6.2 How Compressed FSM Works
SGLang's Compressed FSM converts a JSON schema (or regular expression) into an FSM, then applies an optimization that compresses adjacent Singular Transition Edges.
JSON Schema Example:
{
"name": string,
"age": integer,
"city": string
}
Regular FSM (per-token transitions):
========================
S0 ->'{' -> S1 ->'"' -> S2 ->'n' -> S3 ->'a' -> S4 ->'m' -> S5 ->'e' -> S6 ->'"' -> S7 ->':' -> S8
Each transition requires a GPU forward pass -> 8 forward passes
Compressed FSM (Jump-Forward):
=============================
S0 -> '{"name":' -> S8 (Singular transitions compressed!)
Detection: From S0 to S8, each state has exactly one possible transition
-> 8 tokens generated in 1 forward pass!
6.3 Jump-Forward Mechanism
The core of Compressed FSM is Jump-Forward Decoding. It analyzes the FSM to pre-identify segments where a unique path (singular transition path) exists from the current state to the next state.
Jump-Forward Decoding Process:
===========================
1. FSM Pre-analysis:
- Calculate possible transitions from each state
- Identify and compress singular path segments
2. Decoding Execution:
State S0: Possible transitions = {'{'} (singular!)
-> Jump: Insert '{"name":"' directly (no forward pass needed)
State S8: Possible transitions = {any string token} (multiple)
-> Normal decode: Perform GPU forward pass -> "Alice"
State S9: Possible transitions = {'","age":'} (singular!)
-> Jump: Insert '","age":' directly
State S10: Possible transitions = {0-9 tokens} (multiple)

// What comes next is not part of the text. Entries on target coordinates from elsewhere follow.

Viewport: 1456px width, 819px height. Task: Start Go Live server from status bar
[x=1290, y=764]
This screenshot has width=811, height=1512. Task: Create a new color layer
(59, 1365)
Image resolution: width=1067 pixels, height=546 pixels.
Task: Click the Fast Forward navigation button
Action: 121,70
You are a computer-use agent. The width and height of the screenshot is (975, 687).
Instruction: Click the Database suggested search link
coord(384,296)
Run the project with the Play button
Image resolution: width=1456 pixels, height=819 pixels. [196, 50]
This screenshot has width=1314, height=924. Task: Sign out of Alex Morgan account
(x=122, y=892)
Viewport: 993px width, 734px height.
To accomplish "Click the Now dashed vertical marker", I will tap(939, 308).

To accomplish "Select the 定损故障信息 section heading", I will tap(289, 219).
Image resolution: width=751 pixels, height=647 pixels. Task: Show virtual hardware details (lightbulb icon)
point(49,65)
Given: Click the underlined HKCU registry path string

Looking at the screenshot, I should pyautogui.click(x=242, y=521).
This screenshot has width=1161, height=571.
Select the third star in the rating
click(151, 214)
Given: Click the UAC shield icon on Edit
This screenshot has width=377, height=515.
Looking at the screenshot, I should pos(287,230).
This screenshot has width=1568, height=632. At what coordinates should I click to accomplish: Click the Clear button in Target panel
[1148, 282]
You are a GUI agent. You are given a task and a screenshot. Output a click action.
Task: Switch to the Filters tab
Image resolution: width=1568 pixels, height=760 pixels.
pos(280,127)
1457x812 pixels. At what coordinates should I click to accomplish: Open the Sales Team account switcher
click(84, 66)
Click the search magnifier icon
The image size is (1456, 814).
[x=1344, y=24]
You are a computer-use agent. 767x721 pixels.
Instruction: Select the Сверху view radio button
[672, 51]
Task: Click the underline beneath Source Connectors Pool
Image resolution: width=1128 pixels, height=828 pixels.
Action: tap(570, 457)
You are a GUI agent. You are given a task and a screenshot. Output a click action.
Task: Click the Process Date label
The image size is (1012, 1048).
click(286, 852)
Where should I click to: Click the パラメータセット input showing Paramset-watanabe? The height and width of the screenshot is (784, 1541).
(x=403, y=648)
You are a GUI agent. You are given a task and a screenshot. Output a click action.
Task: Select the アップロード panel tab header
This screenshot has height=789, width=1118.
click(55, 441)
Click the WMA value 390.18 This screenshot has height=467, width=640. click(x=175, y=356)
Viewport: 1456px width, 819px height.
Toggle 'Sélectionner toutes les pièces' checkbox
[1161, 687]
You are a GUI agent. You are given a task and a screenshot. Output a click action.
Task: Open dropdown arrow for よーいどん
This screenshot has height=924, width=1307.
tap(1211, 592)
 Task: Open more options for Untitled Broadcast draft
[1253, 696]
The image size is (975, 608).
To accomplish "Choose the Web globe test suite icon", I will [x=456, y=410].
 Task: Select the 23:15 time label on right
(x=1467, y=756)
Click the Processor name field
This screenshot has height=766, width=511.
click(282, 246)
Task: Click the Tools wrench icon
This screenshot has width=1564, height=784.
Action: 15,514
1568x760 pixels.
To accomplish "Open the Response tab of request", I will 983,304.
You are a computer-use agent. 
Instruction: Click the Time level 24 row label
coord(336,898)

-> Normal decode: Perform GPU forward pass -> "30"
State S11: Possible transitions = {'","city":"'} (singular!)
-> Jump: Insert '","city":"' directly
...continues
The synergy with RadixAttention is also powerful. Even when the current request is terminated and a new request is queued during Jump-Forward execution, RadixAttention automatically reuses previous token KV caches, so no redundant computation occurs.
6.4 Performance Improvement
Performance improvements from structured generation with Compressed FSM vary by output format, but are particularly dramatic for JSON decoding.
| Generation Format | Standard Constrained Decoding | SGLang Compressed FSM | Speedup |
|---|---|---|---|
| Simple JSON | 1.0x | 1.6x | 1.6x |
| Nested JSON | 1.0x | 2.1x | 2.1x |
| Complex Schema | 1.0x | 3.0x | 3.0x |
| Regex Pattern | 1.0x | 1.4x | 1.4x |
The more complex the JSON schema, the more predictable tokens (fixed key names, delimiters, brackets) exist, maximizing the compression effect. According to Zheng et al.'s paper, a maximum 3x throughput improvement was achieved in JSON decoding benchmarks.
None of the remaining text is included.